## [What is expected]
Only one span of the listing below should come back. It runs from the line with "You are a computer-use" through the line with "Click the fullscreen", and each of its lines must be reproduced exactly.

*** Given records ***

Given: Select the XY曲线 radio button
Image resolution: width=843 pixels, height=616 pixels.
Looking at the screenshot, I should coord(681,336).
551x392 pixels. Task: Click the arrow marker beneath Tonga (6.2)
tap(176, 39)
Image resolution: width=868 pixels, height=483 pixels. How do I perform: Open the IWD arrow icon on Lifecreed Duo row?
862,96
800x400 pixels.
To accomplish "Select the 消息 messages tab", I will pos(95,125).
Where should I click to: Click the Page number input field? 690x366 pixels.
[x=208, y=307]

*** End of Given records ***
*** Given records ***

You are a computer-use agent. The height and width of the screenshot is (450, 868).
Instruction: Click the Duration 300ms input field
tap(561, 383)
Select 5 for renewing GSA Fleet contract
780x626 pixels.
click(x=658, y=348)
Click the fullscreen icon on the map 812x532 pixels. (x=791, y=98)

*** End of Given records ***

## [Answer to this exercise]
You are a computer-use agent. The height and width of the screenshot is (450, 868).
Instruction: Click the Duration 300ms input field
tap(561, 383)
Select 5 for renewing GSA Fleet contract
780x626 pixels.
click(x=658, y=348)
Click the fullscreen icon on the map 812x532 pixels. (x=791, y=98)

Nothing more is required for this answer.